Passage for review |
§ §

We further integrated Hi-C loops, CREs and SEs with target genes, and variant associations identified in our SMR, eCAVIAR, coloc and moloc analyses. In SMR analysis of mQTL and AMD GWAS with CRE, SE and loops, we identified target genes for 3 associations (MEPCE; ZCWPW1 and HTRA1) at 2 AMD loci (PILRB/PILRA, ARMS2/HTRA1) (Supplementary Table 33). For SMR analysis of eQTL and AMD GWAS with CRE, we detected target genes for 2 associations (STAG3L5P and BLOC1S1) at 2 AMD loci (PILRB/PILRA and RDH5/CD63) (Supplementary Table 34). In eCAVIAR analysis of mQTL and AMD GWAS with CRE and loops, we found target genes (ARHGAP21, KMT2E and LINC01004) for 2 colocalizations at 2 loci (ARHGAP21 and KMT2E/SRPK2) (Supplementary Table 35). For E2M_SMR associations, we identified targets genes for 1,058 associations with CRE, 538 associations with SE, and 186 associations with loops (Supplementary Table 36). These analyses also identified high confidence causal links with Hi-C loops between retina eQTLs and mQTLs, and 1 eQTL/mQTL association with ALDH2 identified in E2M_SMR (Fig. 6c). Similarly, for M2E_SMR associations, we identified targets genes for 609 associations with CRE, 516 associations with SE, and 187 associations with loops (Supplementary Table 37). We determined 3 mQTL/eQTL associations with GSTP1 identified in M2E_SMR (Fig. 6d), and 4 eQTL/mQTL and mQTL/eQTL associations with EML1 noted in E2M_SMR and M2E_SMR (Extended Data Fig. 8b). For coloc EM colocalizations, we identified target genes for 790 colocalizations with CRE, 450 colocalizations with SE and 216 colocalizations with loops (Supplementary Table 38). We also discovered a target gene for coloc EM colocalization in LPIN1 gene with Hi-C loops (Extended Data Fig. 8c).
Genes and pathways influenced by DNA methylation and associated with AMD
To obtain a non-redundant set of genes, we merged the target genes identified in mQTL and AMD GWAS analyses using SMR, eCAVIAR, coloc and moloc. We identified 4 target genes at 3 loci by SMR, 15 target genes at 8 loci using eCAVIAR, 58 target genes at 11 loci using coloc, and 10 target genes at 3 loci using moloc. By combining the target genes from the four methods, we identified a total of 87 non-redundant genes that are influenced by DNAm (Supplementary Table 39; 50 of these genes are at the reported AMD GWAS loci and 37 are new target genes. These genes belonged to a range of biological processes including mTOR signaling and RHOF GTPase cycle (Reactome, gProfiler adj. P < 0.05), and regulation of actin cytoskeleton reorganization and glycosylation (Gene Ontology, GeneEnrich adj. P < 0.05).

§ §

Information supplied |

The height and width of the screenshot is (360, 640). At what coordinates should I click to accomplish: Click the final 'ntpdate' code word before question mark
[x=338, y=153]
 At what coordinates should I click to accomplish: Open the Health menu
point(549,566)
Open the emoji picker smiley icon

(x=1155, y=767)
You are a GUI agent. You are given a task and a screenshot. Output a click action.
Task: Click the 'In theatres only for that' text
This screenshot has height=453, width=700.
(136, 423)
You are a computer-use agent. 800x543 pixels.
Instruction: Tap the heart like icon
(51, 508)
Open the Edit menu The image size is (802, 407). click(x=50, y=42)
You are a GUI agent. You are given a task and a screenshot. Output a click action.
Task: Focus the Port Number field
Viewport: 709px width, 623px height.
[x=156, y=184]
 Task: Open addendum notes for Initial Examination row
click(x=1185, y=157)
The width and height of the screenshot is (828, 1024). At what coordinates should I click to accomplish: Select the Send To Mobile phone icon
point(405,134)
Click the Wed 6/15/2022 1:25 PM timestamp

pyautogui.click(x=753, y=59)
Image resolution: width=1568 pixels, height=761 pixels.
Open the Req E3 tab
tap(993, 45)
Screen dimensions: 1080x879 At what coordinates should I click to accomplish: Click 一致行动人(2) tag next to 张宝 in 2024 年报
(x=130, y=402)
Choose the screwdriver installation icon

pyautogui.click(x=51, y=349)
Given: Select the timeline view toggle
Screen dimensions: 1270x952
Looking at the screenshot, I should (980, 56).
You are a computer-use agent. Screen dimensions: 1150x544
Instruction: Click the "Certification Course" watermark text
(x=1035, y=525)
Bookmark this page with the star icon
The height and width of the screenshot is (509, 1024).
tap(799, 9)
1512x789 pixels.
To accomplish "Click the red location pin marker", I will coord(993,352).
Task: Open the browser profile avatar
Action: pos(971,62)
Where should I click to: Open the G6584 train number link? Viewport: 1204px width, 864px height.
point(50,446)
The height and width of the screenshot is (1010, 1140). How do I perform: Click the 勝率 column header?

§ §

Can you return everything in the passage on AMD target genes from "Genes and pathways" down to "adj. P < 0.05).", copied word for word?

Genes and pathways influenced by DNA methylation and associated with AMD
To obtain a non-redundant set of genes, we merged the target genes identified in mQTL and AMD GWAS analyses using SMR, eCAVIAR, coloc and moloc. We identified 4 target genes at 3 loci by SMR, 15 target genes at 8 loci using eCAVIAR, 58 target genes at 11 loci using coloc, and 10 target genes at 3 loci using moloc. By combining the target genes from the four methods, we identified a total of 87 non-redundant genes that are influenced by DNAm (Supplementary Table 39; 50 of these genes are at the reported AMD GWAS loci and 37 are new target genes. These genes belonged to a range of biological processes including mTOR signaling and RHOF GTPase cycle (Reactome, gProfiler adj. P < 0.05), and regulation of actin cytoskeleton reorganization and glycosylation (Gene Ontology, GeneEnrich adj. P < 0.05).